Gardner JK, Mamotte CD, Patel P, Yeoh TL, Jackaman C, Nelson DJ - PLoS ONE (2015)

Bottom Line: Lipid accumulation was associated with reduced antigen processing ability (measured using a DQ OVA assay), upregulation of the co-stimulatory molecule, CD86, and production of the tolerogenic cytokine, IL-10.Moreover, increasing tumor burden was associated with reduced proliferation of tumor-antigen-specific CD8+ T cells in tumor-draining lymph nodes.This study shows that mesothelioma promotes DC lipid acquisition, which is associated with altered activation status and reduced capacity to process and present antigens, which may impair the ability of DCs to generate effective anti mesothelioma T cell responses.

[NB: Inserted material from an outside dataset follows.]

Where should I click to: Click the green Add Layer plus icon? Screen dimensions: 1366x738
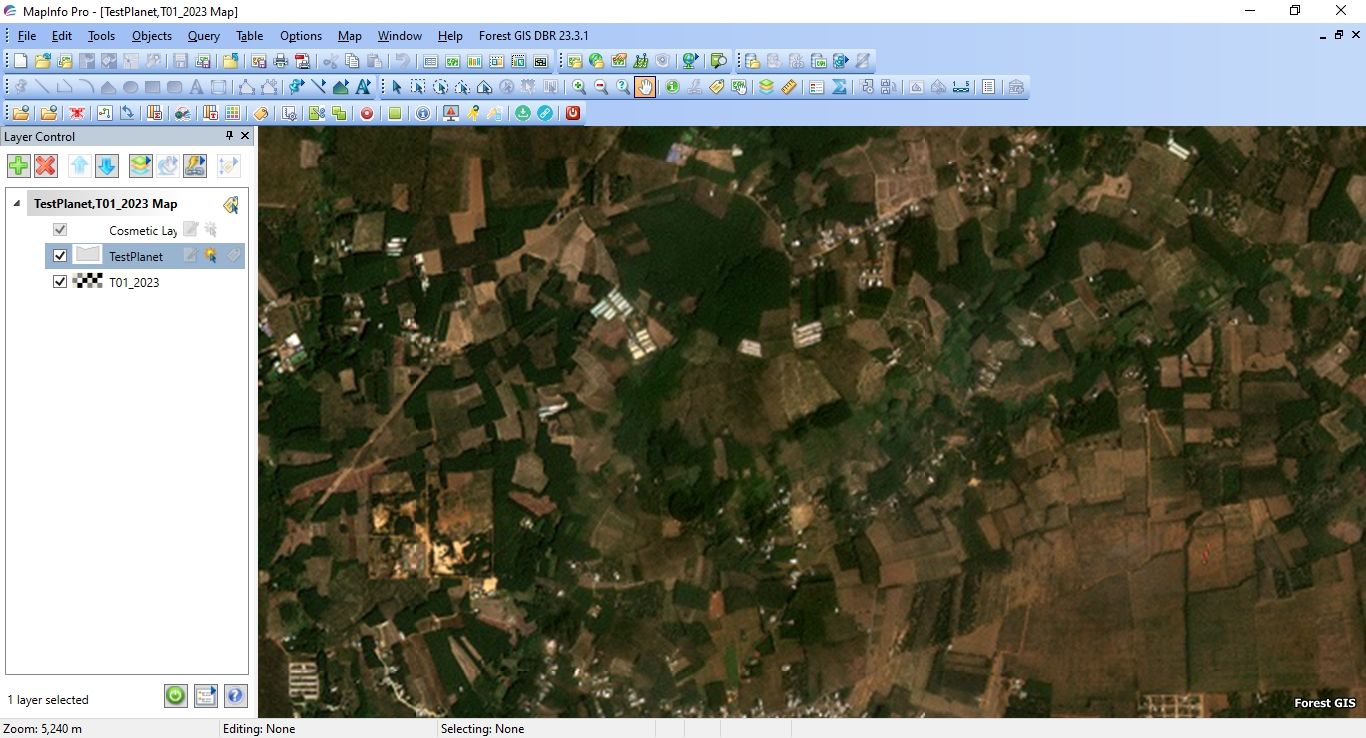(x=18, y=166)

View Article: PubMed Central - PubMed

Affiliation: Immunology and Cancer Group, School of Biomedical Sciences, Curtin University, Perth, Western Australia, Australia; CHIRI Biosciences Research Precinct, Curtin University, Perth, Western Australia, Australia.

ABSTRACT
Dendritic cells (DCs) play an important role in the generation of anti-cancer immune responses, however there is evidence that DCs in cancer patients are dysfunctional. Lipid accumulation driven by tumor-derived factors has recently been shown to contribute to DC dysfunction in several human cancers, but has not yet been examined in mesothelioma. This study investigated if mesothelioma tumor cells and/or their secreted factors promote increases in DC lipid content and modulate DC function. Human monocyte-derived DCs (MoDCs) were exposed to human mesothelioma tumor cells and tumor-derived factors in the presence or absence of lipoproteins. The data showed that immature MoDCs exposed to mesothelioma cells or factors contained increased lipid levels relative to control DCs. Lipid accumulation was associated with reduced antigen processing ability (measured using a DQ OVA assay), upregulation of the co-stimulatory molecule, CD86, and production of the tolerogenic cytokine, IL-10. Increases in DC lipid content were further enhanced by co-exposure to mesothelioma-derived factors and triglyceride-rich lipoproteins, but not low-density lipoproteins. In vivo studies using a murine mesothelioma model showed that the lipid content of tumor-infiltrating CD4+ CD8α- DCs, CD4- CD8α- DCs DCs and plasmacytoid DCs increased with tumor progression. Moreover, increasing tumor burden was associated with reduced proliferation of tumor-antigen-specific CD8+ T cells in tumor-draining lymph nodes. This study shows that mesothelioma promotes DC lipid acquisition, which is associated with altered activation status and reduced capacity to process and present antigens, which may impair the ability of DCs to generate effective anti mesothelioma T cell responses.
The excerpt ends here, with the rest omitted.